しかし、やはりあの準備万端さは気にかかる。
「ねぇ、ロレッタ、どうしてあなたは私の着替えやらキッドやビーを連れてすぐに追いかけてきたの?まるで最初から用意していたみたいに」
やっと聞けたというのに、ぶぉーという蒸気の音がその言葉を掻き消してしまった。
「おや、もう着いたようですね。下船の準備をしてください」
メイベルの声が届いていたのかいなかったのか、ロレッタはまるで何も聞かれていないかのようにメイベルの荷物の入ったトランクを持ってさっさと先へと歩いてゆく。
(まぁいいか、あっちに着いてからゆっくり訊けば)
「あっ、待ってロレッタ、早いって、もっとゆっくり」
慌てて後を追いかけタラップを降りようとしたメイベルの目に、どこかで見たような青い光が映る。

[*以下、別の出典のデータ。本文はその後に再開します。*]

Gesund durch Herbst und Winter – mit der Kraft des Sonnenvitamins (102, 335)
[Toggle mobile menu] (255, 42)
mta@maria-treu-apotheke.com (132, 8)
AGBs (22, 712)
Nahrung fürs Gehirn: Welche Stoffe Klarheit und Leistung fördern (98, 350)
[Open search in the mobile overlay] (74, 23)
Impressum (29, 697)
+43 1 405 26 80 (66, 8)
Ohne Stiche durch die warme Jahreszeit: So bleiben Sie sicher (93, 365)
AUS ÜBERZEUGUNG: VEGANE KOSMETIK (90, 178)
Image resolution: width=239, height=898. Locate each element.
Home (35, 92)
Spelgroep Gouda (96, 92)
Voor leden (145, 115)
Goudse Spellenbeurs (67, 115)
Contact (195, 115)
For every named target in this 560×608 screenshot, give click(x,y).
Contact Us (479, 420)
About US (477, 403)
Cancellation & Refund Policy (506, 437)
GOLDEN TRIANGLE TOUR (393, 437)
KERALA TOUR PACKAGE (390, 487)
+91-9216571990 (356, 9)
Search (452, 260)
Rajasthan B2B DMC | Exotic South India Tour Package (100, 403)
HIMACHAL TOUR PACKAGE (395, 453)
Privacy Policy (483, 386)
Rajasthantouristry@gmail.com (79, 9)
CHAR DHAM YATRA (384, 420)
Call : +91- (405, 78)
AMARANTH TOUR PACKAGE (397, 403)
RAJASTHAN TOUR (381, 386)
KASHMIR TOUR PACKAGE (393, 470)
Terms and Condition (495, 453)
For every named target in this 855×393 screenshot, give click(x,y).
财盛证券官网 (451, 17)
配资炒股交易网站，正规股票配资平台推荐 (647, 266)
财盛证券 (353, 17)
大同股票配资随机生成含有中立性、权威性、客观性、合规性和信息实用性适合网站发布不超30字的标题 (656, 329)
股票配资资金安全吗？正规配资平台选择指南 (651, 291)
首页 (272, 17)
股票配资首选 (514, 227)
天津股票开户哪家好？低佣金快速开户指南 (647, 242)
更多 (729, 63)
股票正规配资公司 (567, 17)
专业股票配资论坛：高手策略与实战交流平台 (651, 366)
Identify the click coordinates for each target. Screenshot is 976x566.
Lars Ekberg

まばゆい灯台の明かり、その下でぼわっと光る青いあの光、「夜光虫」ぼそっとつぶやいたメイベルの前で、「いいえ、あれはウミホタルです」ロレッタが訂正する。
「へぇ、ここにはそんなのがいるのね」
「いえ、この十一月に北の海でここまで発生するのは珍しいですね」
ロレッタはこの海について詳しいようだった。
ひょっとして、来るのが初めてではないのだろうか。
もう少し詳しく、そう思って口を開こうとするが、港にはメイベルを出迎える帝国の人々が待ち構えていて、挨拶に追われてそれどころではなくなってしまった。
「いやー遠いところをようこそいらっしゃいました。レディメイベル、お疲れでしょうから本日はゆっくりお休みくださいね」
先頭で待っていた初老のぽっちゃりとした紳士は、にこにことしながらメイベルが口をはさむ隙もないほどに一人でしゃべり続ける。

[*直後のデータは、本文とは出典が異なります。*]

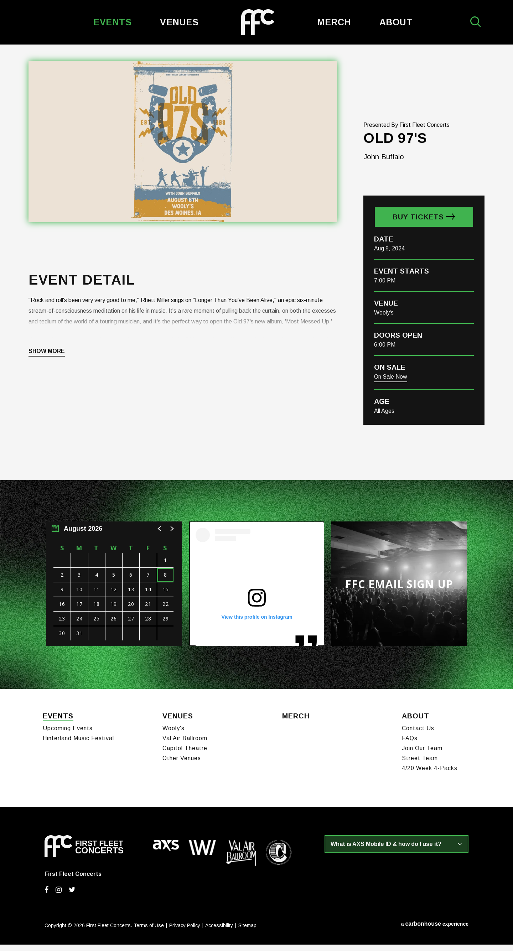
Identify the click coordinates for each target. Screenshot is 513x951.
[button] (159, 539)
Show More (46, 361)
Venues (179, 22)
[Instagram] (59, 896)
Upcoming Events (68, 735)
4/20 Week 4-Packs (429, 775)
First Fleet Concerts (257, 22)
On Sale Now (390, 387)
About (396, 22)
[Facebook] (46, 896)
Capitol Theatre (184, 755)
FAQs (410, 745)
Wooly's (173, 735)
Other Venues (181, 765)
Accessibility (219, 932)
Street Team (420, 765)
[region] (114, 594)
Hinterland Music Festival (78, 745)
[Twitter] (72, 896)
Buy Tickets (418, 227)
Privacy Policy (184, 932)
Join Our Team (422, 755)
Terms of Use (149, 932)
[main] (256, 372)
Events (112, 22)
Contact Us (418, 735)
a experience (434, 930)
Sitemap (247, 932)
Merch (334, 22)
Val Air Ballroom (184, 745)
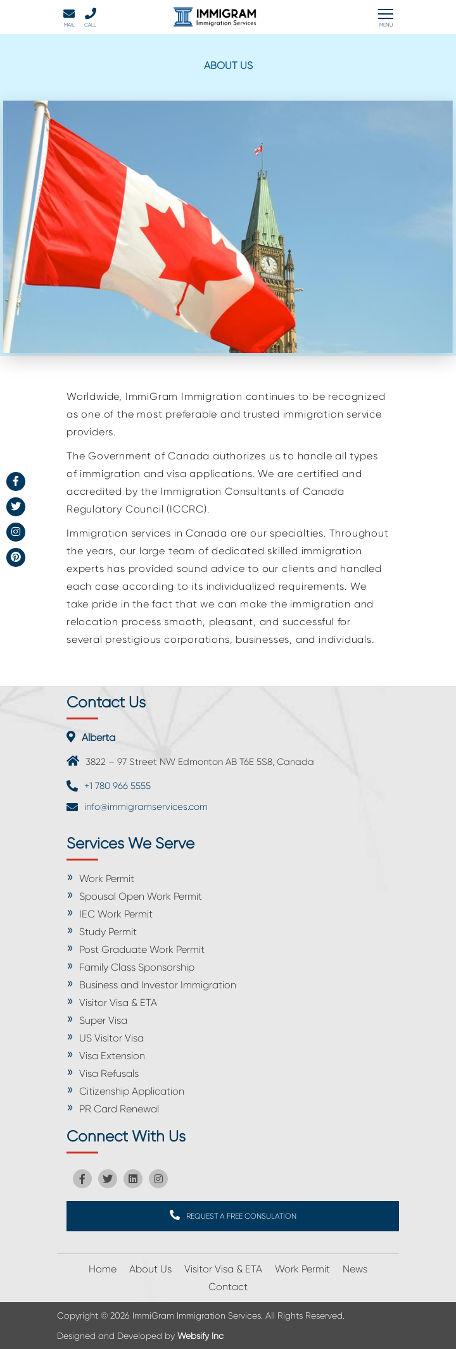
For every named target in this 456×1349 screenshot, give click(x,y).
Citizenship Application (131, 1091)
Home (103, 1269)
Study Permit (108, 932)
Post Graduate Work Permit (142, 949)
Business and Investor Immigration (157, 985)
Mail (69, 18)
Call (90, 18)
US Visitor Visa (111, 1038)
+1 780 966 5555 (117, 786)
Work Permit (106, 879)
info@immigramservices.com (146, 806)
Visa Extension (112, 1056)
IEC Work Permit (116, 914)
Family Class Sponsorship (136, 967)
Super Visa (103, 1020)
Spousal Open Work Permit (140, 896)
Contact (228, 1287)
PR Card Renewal (119, 1109)
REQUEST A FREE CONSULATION (233, 1215)
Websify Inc (200, 1336)
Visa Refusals (109, 1073)
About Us (150, 1269)
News (355, 1269)
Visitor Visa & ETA (118, 1003)
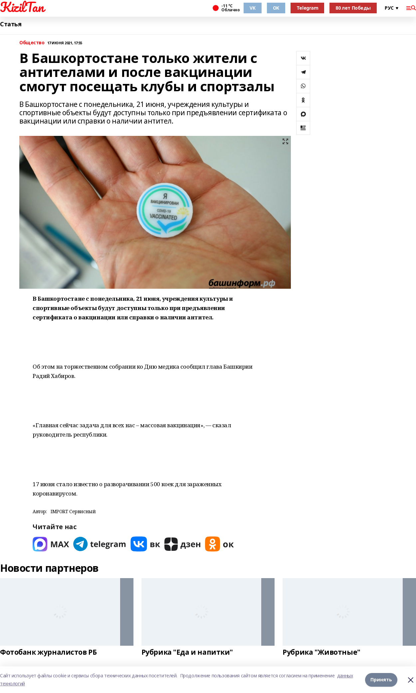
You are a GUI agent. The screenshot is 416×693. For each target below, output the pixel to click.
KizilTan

「このお出迎えの大役を仰せつかりまして私マルッキ・エールセン、いえエールセン一族にとってこの上ない誉れでございます。いやー、しかし話に聞くのにたがわず実に可憐なご令嬢だ。まるで砂漠に咲く一輪の薔薇のよう、いや、野原の野の花の中に一輪の百合が気品あふれて咲いているといった方が正しいのかな。王子はさすがお目が高い!」
何を言っているのかわからない。
王子とはいったい何のことなのか、メイベルは帝国はおろか公国の王子ですら会うどころか一度も見たことがない。
一体この人は、何を誰と勘違いしているんだろう。
しかし、自分は親善大使のような立場、王子の部分はお茶を濁して適当にやり過ごすしかない。
「まぁ、エールセン卿、お上手ですのね」
こう言っておけば、まぁ何とかなるだろう。
「いえいえいえ、黒の質素なドレス姿でありながら立ち上るその気品、やはり王子は」
「あなた、いい加減になさって!失礼よ」
結局メイベルはうまくやり過ごすことはできなかったが、横にいた痩せぎすでヴェールのついた帽子をかぶったご婦人にぎゅっと足を踏まれたことにより、ぺらぺらとよく動くエールセンの口はやっと閉じられた。

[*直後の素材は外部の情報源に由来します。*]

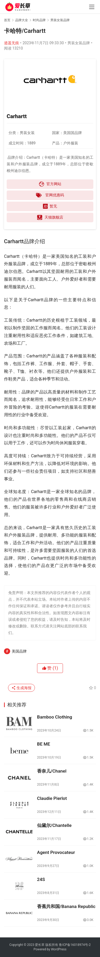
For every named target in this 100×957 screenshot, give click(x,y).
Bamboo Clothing (54, 717)
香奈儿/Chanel (51, 771)
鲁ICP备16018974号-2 (75, 945)
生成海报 (21, 688)
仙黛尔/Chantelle (54, 825)
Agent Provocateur (56, 852)
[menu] (91, 7)
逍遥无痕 (11, 43)
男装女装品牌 (78, 43)
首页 (7, 20)
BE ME (43, 744)
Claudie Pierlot (52, 798)
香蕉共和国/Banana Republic (66, 906)
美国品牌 (19, 651)
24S (41, 879)
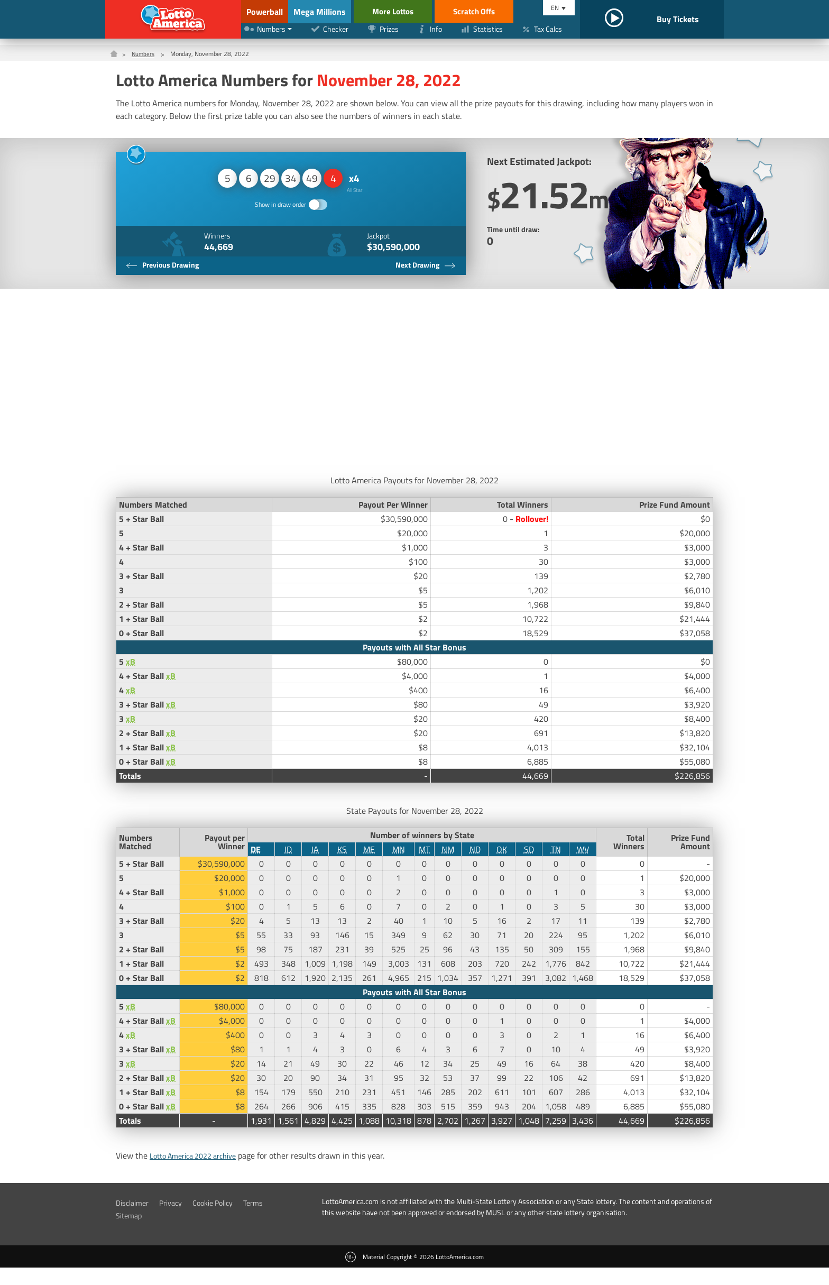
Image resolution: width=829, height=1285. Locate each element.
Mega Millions (346, 11)
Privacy (177, 1220)
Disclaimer (134, 1220)
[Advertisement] (414, 396)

「お疲れのところ主人が失礼いたしました。長旅でお疲れでしょうから、本日はお城でゆっくりとお休みになってくださいませ」
「いえ、とんでもないです」
深々とお辞儀するエールセン卿夫人にぺこりと会釈をしながら、またしてもメイベルは困惑する。
(あたし、これからお城に行くの?シーライト公国でもお城なんてちらっと見たことがある程度なんだけど、それに長旅長旅ってさっきから言われてるけど、あっという間についちゃったんだよね)
ダイヤモンド号でもし同じ距離を旅したら、おそらく一昼夜はかかったはずだ。
そう頭によぎり、あの最後の夜に父と見た夜光虫を思い出して、メイベルの胸はチクリと痛んだ。